**Exercise description**
Return all of the records below verbatim.

**Material provided**
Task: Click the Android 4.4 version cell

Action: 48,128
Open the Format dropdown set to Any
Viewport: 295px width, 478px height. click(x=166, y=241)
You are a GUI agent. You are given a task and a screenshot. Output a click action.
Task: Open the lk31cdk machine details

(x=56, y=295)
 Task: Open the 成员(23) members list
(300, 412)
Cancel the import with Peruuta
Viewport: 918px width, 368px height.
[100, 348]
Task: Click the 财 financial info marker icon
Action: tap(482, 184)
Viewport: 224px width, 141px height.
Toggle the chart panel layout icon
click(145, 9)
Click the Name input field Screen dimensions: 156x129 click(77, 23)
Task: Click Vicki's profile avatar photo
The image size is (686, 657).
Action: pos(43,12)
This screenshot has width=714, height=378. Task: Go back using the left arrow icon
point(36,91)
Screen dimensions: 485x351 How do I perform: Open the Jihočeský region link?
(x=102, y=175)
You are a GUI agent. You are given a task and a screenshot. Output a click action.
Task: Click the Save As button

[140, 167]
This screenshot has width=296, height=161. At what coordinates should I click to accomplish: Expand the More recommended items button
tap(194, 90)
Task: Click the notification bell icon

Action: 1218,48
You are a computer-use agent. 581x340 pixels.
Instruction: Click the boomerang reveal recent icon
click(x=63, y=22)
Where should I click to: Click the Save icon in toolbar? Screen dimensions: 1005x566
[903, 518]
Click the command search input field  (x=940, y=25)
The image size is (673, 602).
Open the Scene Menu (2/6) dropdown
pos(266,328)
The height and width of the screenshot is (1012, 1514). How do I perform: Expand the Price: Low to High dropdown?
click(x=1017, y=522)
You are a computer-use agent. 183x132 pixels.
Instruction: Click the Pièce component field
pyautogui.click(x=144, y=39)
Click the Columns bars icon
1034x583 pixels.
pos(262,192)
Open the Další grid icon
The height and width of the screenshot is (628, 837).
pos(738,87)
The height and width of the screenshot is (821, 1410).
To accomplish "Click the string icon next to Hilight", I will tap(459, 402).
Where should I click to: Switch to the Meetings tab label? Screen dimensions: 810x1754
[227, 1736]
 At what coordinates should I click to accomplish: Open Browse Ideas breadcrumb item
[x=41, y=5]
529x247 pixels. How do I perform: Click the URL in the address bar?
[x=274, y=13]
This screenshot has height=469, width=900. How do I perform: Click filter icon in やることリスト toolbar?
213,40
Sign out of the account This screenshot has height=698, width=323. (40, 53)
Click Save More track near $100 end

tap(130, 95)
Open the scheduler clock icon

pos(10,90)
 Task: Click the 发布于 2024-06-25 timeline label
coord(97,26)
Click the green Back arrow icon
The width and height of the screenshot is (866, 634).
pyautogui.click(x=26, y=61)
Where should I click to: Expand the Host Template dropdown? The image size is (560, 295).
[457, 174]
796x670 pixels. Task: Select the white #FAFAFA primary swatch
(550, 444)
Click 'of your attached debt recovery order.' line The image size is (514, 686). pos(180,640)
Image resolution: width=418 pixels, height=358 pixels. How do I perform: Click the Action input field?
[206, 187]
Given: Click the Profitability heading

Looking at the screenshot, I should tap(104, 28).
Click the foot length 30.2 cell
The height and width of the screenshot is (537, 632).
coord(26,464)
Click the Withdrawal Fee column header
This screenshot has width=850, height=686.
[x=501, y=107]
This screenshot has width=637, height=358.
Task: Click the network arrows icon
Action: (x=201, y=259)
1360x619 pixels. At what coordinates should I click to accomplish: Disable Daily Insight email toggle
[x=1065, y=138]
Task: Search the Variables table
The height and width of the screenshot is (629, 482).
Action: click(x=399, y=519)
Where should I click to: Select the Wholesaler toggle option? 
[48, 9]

**The completed task**
Task: Click the Android 4.4 version cell

Action: 48,128
Open the Format dropdown set to Any
Viewport: 295px width, 478px height. click(x=166, y=241)
You are a GUI agent. You are given a task and a screenshot. Output a click action.
Task: Open the lk31cdk machine details

(x=56, y=295)
 Task: Open the 成员(23) members list
(300, 412)
Cancel the import with Peruuta
Viewport: 918px width, 368px height.
[100, 348]
Task: Click the 财 financial info marker icon
Action: tap(482, 184)
Viewport: 224px width, 141px height.
Toggle the chart panel layout icon
click(145, 9)
Click the Name input field Screen dimensions: 156x129 click(77, 23)
Task: Click Vicki's profile avatar photo
The image size is (686, 657).
Action: pos(43,12)
This screenshot has width=714, height=378. Task: Go back using the left arrow icon
point(36,91)
Screen dimensions: 485x351 How do I perform: Open the Jihočeský region link?
(x=102, y=175)
You are a GUI agent. You are given a task and a screenshot. Output a click action.
Task: Click the Save As button

[140, 167]
This screenshot has width=296, height=161. At what coordinates should I click to accomplish: Expand the More recommended items button
tap(194, 90)
Task: Click the notification bell icon

Action: 1218,48
You are a computer-use agent. 581x340 pixels.
Instruction: Click the boomerang reveal recent icon
click(x=63, y=22)
Where should I click to: Click the Save icon in toolbar? Screen dimensions: 1005x566
[903, 518]
Click the command search input field  (x=940, y=25)
The image size is (673, 602).
Open the Scene Menu (2/6) dropdown
pos(266,328)
The height and width of the screenshot is (1012, 1514). How do I perform: Expand the Price: Low to High dropdown?
click(x=1017, y=522)
You are a computer-use agent. 183x132 pixels.
Instruction: Click the Pièce component field
pyautogui.click(x=144, y=39)
Click the Columns bars icon
1034x583 pixels.
pos(262,192)
Open the Další grid icon
The height and width of the screenshot is (628, 837).
pos(738,87)
The height and width of the screenshot is (821, 1410).
To accomplish "Click the string icon next to Hilight", I will tap(459, 402).
Where should I click to: Switch to the Meetings tab label? Screen dimensions: 810x1754
[227, 1736]
 At what coordinates should I click to accomplish: Open Browse Ideas breadcrumb item
[x=41, y=5]
529x247 pixels. How do I perform: Click the URL in the address bar?
[x=274, y=13]
This screenshot has height=469, width=900. How do I perform: Click filter icon in やることリスト toolbar?
213,40
Sign out of the account This screenshot has height=698, width=323. (40, 53)
Click Save More track near $100 end

tap(130, 95)
Open the scheduler clock icon

pos(10,90)
 Task: Click the 发布于 2024-06-25 timeline label
coord(97,26)
Click the green Back arrow icon
The width and height of the screenshot is (866, 634).
pyautogui.click(x=26, y=61)
Where should I click to: Expand the Host Template dropdown? The image size is (560, 295).
[457, 174]
796x670 pixels. Task: Select the white #FAFAFA primary swatch
(550, 444)
Click 'of your attached debt recovery order.' line The image size is (514, 686). pos(180,640)
Image resolution: width=418 pixels, height=358 pixels. How do I perform: Click the Action input field?
[206, 187]
Given: Click the Profitability heading

Looking at the screenshot, I should tap(104, 28).
Click the foot length 30.2 cell
The height and width of the screenshot is (537, 632).
coord(26,464)
Click the Withdrawal Fee column header
This screenshot has width=850, height=686.
[x=501, y=107]
This screenshot has width=637, height=358.
Task: Click the network arrows icon
Action: (x=201, y=259)
1360x619 pixels. At what coordinates should I click to accomplish: Disable Daily Insight email toggle
[x=1065, y=138]
Task: Search the Variables table
The height and width of the screenshot is (629, 482).
Action: click(x=399, y=519)
Where should I click to: Select the Wholesaler toggle option? 
[48, 9]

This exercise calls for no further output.